Public Repository for BioLitMine Source Code
BioLitMine is a tool that leverages PubMed literature to find relationships between genes, MeSH terms, pathways, and authors. This repository contains code used to download and extract information from various sources to find these relationships.
To start, all literature on PubMed will be downloaded via the NLM ftp site as zipped XML files. NLM provides two types of PubMed data:
Type | Data | BioLitMine Download Schedule |
---|---|---|
baseline |
baseline set of MEDLINE/PubMed citation records | End of the year |
updatefiles |
daily file updates that include new, revised, and deleted citations | End of the month |
MeSH Descriptor information and MeSH tree numbers are also downloaded on an annual basis.

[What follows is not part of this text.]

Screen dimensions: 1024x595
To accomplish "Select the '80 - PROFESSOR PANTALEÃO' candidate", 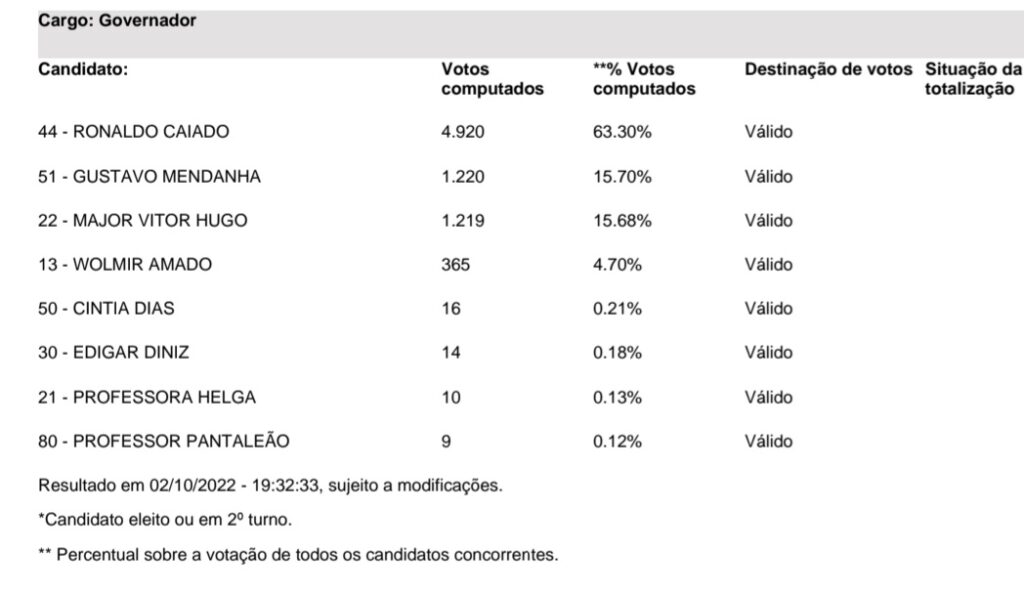I will point(163,441).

All data are downloaded into a directory called data_input
, and the code to download is located in download
.
XML files are then extracted into tabular format using the R scripts in rscipts
.
There are two configuration files where the default directories can be inspected and changed: rscript/config_baseline.R
and rscript/config_update.R
.
The extraction creates 4 output files that contain different information:
Output Files | Information |
---|---|
brief_*.txt |
Literature overview, including PMID, journal title, publication/MEDLINE date, and publication type |
detail_*.txt |
Literature details, including PMID, journal title, publication/MEDLINE date, and abstract |
mesh_*.txt |
Literature MeSH details, including PMID and MeSH Descriptor name |
tempauthor_*.txt |
Author details, including first name, last name, affiliations, address, email, and associated PMIDs |
Finally, the extracted information is further processed by scripts found in extract
. Steps taken include filtering out publications not related to the study of model organisms and humans, merging files together, etc.